Anzi, segnalano addirittura un peggioramento rispetto al 2013, quando più giù della Campania erano in quattro: Calabria, Puglia, Sicilia e Lazio. La Penisola, stando sempre al Rapporto 2016 di Crea, vive evidenti diseguaglianze nell’erogazione di uno dei servizi più essenziali per i cittadini. E non inganni il range tutto sommato ridotto nel quale si muove l’indice unico di performance: si possono distinguere, infatti, tre gruppi di regioni ben definiti in base ai livelli di assistenza.

Il primo è quello definito dal dossier stesso dell’eccellenza e ne fanno parte Veneto, Provincia autonoma di Trento, Toscana e Piemonte; seguono, in posizione intermedia e omogenea, ma comunque su standard accettabili, Friuli Venezia Giulia, Provincia autonomia di Bolzano, Lombardia, Basilicata, Umbria, Emilia Romagna, Marche, Lazio; chiudono nove regioni; «convenzionalmente l’area critica» : Liguria, Valle d’Aosta, Abruzzo, Sardegna, Sicilia, Molise, Puglia, Calabria e appunto Campania. Che è maglia nera in ogni graduatoria intermedia, dalla categoria «management aziendale» a quella «istituzioni», e si salva dall’ultimo posto — lasciato alla Calabria — solo per l’«industria medicale» .

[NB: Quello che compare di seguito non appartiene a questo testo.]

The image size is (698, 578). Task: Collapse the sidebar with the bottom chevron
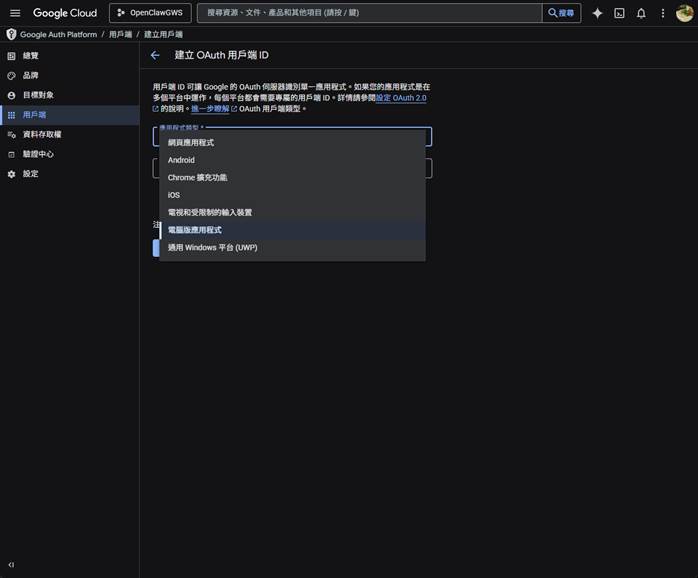(11, 565)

Le diseguaglianze assumono i contorni tragici quando si affrontano temi più concreti come, per esempio, l’«aspettativa di vita oltre 75 anni libera da disabilità». Se a Trento, Bolzano, in Lombardia ed Emilia gli anziani possono contare su più di 9 anni da trascorrere serenamente in autonomia, in Campania non si va oltre i 7,4. E sempre nella nostra regione la quota di persone che rinuncia a curarsi per non pagare i ticket — quando non ci si trova di fronte all’inferni dell’assistenza indiretta — tocca il 15,3%. Altro record poco invidiabile, dal momento che a Trento il dato scende fino all’1% e in Piemonte, Friuli e Basilicata (isola felice del Sud) la quota è comunque intorno al 3%.Numeri che devono far riflettere soprattutto alla luce delle recenti rivolte per gli ospedali che chiudono o per le difficoltà palesate nelle ultime settimane nell’offerta (che dovrebbe essere) altrettanto essenziale di welfare. Giovani disabili che non possono andare a scuola, anziani non autosufficienti che rischiano di restare soli a casa. Sullo sfondo, il solito quanto crudele gioco a rimpallarsi le responsabilità.

Che dire, poi, della tassazione ultrapesante — la più pressante del Paese — imposta da anni ai campani per rimediare ai deficit della sanità? Buchi che sono stati evidentemente frutto (anche) di inefficienze e sprechi. Ora il dossier di Crea ci ricorda, se necessario, che la situazione non sta migliorando e che è impossibile tenere bassa la tensione quando si ha a che fare con la vita altrui. Perché l’assistenza è un diritto che non può essere sacrificato. Per niente e per nessuno.